How we model conversations in OpenDialog.


The OpenDialog conversational model provides a series of concepts to allow us to deconstruct a conversation into its individual components and to be able to reason about different levels of the conversation in isolation. This provides a lot of flexibility to intervene at just the right level and also to break the problem down enough so that you are dealing with a series of smaller, solvable challenges rather than one big intractable conversation.

There are multiple ways to construct a specific conversation so it is useful to allow yourself to experiment with different approaches. The conversation builder supports this explorative approach so that it is a low-cost effort.

Model Overview

Overview of the OpenDialog conversational model

The OpenDialog model is a collection of Conversational Components that are related between them in a hierarchical way.

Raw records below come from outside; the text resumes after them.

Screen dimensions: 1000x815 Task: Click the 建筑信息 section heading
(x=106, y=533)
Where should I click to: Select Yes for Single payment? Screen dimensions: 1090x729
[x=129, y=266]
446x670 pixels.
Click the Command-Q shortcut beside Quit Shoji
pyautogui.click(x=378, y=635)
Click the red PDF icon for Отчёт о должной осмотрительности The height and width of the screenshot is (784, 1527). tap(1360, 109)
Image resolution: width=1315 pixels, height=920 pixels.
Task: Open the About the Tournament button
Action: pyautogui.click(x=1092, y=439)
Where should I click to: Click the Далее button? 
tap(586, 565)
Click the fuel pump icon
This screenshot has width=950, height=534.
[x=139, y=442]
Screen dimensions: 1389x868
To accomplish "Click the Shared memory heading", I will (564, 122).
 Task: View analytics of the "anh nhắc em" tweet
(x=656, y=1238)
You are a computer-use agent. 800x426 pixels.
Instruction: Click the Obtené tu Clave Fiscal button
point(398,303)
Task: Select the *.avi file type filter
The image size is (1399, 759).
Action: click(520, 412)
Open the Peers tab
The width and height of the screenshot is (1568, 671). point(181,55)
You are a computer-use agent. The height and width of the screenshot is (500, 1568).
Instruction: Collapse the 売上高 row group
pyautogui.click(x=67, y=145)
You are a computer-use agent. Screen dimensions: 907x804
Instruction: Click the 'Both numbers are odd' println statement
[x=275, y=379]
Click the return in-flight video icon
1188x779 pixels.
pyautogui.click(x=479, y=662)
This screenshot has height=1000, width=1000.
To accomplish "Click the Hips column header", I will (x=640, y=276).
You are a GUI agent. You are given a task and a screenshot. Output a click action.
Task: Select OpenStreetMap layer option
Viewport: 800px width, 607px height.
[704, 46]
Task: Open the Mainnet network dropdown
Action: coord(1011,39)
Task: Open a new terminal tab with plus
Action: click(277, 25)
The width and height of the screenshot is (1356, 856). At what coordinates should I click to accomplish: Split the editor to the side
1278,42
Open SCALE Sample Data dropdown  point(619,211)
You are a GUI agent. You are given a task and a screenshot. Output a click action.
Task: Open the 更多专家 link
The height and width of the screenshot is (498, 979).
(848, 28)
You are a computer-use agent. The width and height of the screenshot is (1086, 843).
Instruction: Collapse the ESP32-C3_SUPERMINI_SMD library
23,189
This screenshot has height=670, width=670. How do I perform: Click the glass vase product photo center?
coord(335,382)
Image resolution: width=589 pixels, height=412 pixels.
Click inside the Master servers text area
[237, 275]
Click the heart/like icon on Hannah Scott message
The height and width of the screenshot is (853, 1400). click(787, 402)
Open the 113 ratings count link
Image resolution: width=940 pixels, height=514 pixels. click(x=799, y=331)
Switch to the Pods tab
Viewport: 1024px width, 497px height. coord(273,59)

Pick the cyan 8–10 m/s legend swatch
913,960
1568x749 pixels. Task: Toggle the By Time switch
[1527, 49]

We start with Scenarios. A scenario is meant to encapsulate a set of related conversations that are all focused on helping the user achieve a specific high-level goal.

Scenarios contain within them Conversations. Conversations capture the exchanges for smaller specific goals on the way to the larger scenario goal.

Conversations are then split into specific Scenes. Scenes focus on even smaller aspects of a conversation. They are different stages of a single conversation.

Finally, Turns capture single exchanges. A conversational turn consists of the user and the application exchanging Intents. Note here, that we use intents to capture both potential user input and potential application output. A user utterance will need to be interpreted before it is matched to a specific intent while an application intent will have to be matched to a suitable outgoing message that will carry that intent to the user.

Along the way, we can define conditions and behaviors and attach them to conversational components.

A condition allows us to query contextual information to ensure that the conversational component is relevant at a given phase of the conversation. For example, there is little reason to enter a Checkout scenario if there are items in our cart to checkout. So we can add a condition that ensures that the Checkout Scenario will only be considered if the cart has information within it.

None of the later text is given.